# INSTRUCTIONS TO FOLLOW
Return the lines of the material below verbatim, beginning at the line that contains "At what coordinates should I click to accomplish: Open" and stopping after the line that contains "Action: (x=196, y=156)".

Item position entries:

§ §

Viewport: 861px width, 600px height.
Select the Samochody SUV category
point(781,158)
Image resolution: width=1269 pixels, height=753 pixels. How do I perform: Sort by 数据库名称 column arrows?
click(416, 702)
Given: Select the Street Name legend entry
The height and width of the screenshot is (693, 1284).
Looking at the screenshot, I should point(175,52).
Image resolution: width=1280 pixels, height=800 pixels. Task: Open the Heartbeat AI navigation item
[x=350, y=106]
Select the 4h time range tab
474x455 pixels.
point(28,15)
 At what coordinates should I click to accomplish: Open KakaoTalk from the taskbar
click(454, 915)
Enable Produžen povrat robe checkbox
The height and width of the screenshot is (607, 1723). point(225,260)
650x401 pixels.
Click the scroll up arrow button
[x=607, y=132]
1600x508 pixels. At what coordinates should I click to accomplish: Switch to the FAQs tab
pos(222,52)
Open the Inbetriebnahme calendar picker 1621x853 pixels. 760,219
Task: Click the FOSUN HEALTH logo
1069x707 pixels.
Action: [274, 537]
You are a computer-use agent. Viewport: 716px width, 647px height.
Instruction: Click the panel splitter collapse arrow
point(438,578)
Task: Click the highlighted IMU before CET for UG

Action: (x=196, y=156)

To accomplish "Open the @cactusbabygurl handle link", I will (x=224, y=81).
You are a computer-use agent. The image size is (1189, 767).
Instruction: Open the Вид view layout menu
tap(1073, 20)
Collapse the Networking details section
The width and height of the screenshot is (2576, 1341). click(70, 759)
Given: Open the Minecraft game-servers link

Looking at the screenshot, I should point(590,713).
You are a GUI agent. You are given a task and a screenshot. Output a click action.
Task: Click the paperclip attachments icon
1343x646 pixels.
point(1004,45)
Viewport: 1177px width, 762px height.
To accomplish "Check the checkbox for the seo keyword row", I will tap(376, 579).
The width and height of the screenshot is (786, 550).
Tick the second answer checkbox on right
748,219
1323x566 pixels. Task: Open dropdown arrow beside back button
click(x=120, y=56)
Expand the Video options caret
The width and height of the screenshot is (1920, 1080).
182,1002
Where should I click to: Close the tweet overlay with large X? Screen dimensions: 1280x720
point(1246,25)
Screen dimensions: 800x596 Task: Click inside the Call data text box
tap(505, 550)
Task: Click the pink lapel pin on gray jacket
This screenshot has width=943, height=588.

§ §

# WRITTEN SOLUTION
 At what coordinates should I click to accomplish: Open KakaoTalk from the taskbar
click(454, 915)
Enable Produžen povrat robe checkbox
The height and width of the screenshot is (607, 1723). point(225,260)
650x401 pixels.
Click the scroll up arrow button
[x=607, y=132]
1600x508 pixels. At what coordinates should I click to accomplish: Switch to the FAQs tab
pos(222,52)
Open the Inbetriebnahme calendar picker 1621x853 pixels. 760,219
Task: Click the FOSUN HEALTH logo
1069x707 pixels.
Action: [274, 537]
You are a computer-use agent. Viewport: 716px width, 647px height.
Instruction: Click the panel splitter collapse arrow
point(438,578)
Task: Click the highlighted IMU before CET for UG

Action: (x=196, y=156)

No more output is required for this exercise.